In our discussions, we have encountered three common objections:
1. Mixed-Aged Discovery Groups: “I’m not crazy about the idea of my 5th grader being mixed in with 8th graders.”
2. Jobs: “Why should my child do chores at school when janitors are already paid to do them?”
3. Cutting Into Academic Time: “Doesn’t all this extra-curricular stuff take away from academic learning?”
Let’s take these one at a time, starting with the mixed age concern.

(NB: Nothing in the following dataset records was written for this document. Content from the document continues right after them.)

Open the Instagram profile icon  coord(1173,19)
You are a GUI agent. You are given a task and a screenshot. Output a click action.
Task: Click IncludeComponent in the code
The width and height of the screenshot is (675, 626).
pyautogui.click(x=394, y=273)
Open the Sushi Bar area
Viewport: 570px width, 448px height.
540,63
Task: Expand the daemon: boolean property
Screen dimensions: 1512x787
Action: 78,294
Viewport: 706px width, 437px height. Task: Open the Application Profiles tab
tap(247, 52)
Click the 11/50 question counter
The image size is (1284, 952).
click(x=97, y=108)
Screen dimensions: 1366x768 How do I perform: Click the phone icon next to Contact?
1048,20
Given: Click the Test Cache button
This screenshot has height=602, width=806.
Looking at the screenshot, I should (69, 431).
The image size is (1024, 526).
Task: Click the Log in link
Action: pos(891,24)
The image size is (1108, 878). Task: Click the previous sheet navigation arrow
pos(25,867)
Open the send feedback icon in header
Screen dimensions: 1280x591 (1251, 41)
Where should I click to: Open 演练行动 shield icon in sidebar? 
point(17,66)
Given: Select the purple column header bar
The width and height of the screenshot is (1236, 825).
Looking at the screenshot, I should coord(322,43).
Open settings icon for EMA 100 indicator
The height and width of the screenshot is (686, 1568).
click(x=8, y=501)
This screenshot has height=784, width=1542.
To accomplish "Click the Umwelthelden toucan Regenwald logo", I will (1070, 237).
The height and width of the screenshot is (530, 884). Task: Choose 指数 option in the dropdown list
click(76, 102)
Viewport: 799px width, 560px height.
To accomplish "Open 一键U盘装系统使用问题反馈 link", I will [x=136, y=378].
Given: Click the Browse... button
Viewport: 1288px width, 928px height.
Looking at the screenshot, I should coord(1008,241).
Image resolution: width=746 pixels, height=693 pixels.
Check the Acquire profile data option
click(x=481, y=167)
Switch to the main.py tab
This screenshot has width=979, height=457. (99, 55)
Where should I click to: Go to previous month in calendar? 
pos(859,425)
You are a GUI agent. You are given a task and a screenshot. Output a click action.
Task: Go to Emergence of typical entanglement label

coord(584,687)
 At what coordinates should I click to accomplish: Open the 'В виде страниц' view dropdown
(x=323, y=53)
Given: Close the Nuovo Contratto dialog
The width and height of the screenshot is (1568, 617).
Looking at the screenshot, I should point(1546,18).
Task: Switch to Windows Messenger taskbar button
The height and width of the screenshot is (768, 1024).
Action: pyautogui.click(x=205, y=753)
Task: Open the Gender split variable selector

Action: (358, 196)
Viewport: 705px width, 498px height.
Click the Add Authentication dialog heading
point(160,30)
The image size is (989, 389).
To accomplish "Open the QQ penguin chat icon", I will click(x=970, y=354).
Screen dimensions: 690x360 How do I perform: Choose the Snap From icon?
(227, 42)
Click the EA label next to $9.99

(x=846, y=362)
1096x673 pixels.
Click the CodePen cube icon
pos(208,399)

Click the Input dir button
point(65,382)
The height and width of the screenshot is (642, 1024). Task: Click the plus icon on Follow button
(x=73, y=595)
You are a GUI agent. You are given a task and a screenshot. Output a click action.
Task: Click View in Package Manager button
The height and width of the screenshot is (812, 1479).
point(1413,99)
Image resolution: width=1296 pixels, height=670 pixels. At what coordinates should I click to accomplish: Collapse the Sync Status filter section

It might be useful to understand the motivation behind starting the Discovery Process in the first place. It all started twenty-five years ago on Bob Hassinger’s first day on the job as principal of Halifax (PA) Middle School. By lunchtime, he found himself wincing upon observing some of his eighth graders cutting the lunch line and cordoning off sections of the cafeteria where only they, the self-appointed “cool kids,” could sit. He noticed that the 5th graders felt nervous and a bit scared. When he challenged the 8th graders on their behavior, one responded with something to the effect of: “Hey, they (8th graders) did it to us when we were 5th graders. So, now it’s our turn.” Before Week #1 was over, he found himself searching for ways to change the “we/they” atmosphere to one where the students might feel that “we’re all in this together.”
His mixed-aged idea got more resistance than he expected. Parents of 5th graders were reluctant to have their children thrown into a mix with older kids who were beginning to explore the fascinations of teenaged social interactions. Meanwhile, the 8th graders were less than excited about having a bunch of 5th graders interfering with said exploration. However, over time, both groups began to appreciate the benefits of sharing their homeroom experiences.
Before the year was over, Bob and his faculty agreed that a culture was taking form where their students consistently:
- Felt more included with a sense of connection to the school and to one another;
- Demonstrated better coping skills in day-to-day interactions with both peers and adults;
- Exhibited better rapport between younger and older students. Specifically, the 5th and 6th graders looked up to 7th and 8th graders rather than feared them; the 7th and 8th graders were raising their games as role models and leaders.
The mixed aged discovery group may not be a requirement for participation in the Discovery Process, but those schools that utilize this approach uniformly perceive it as an essential ingredient for optimal outcomes.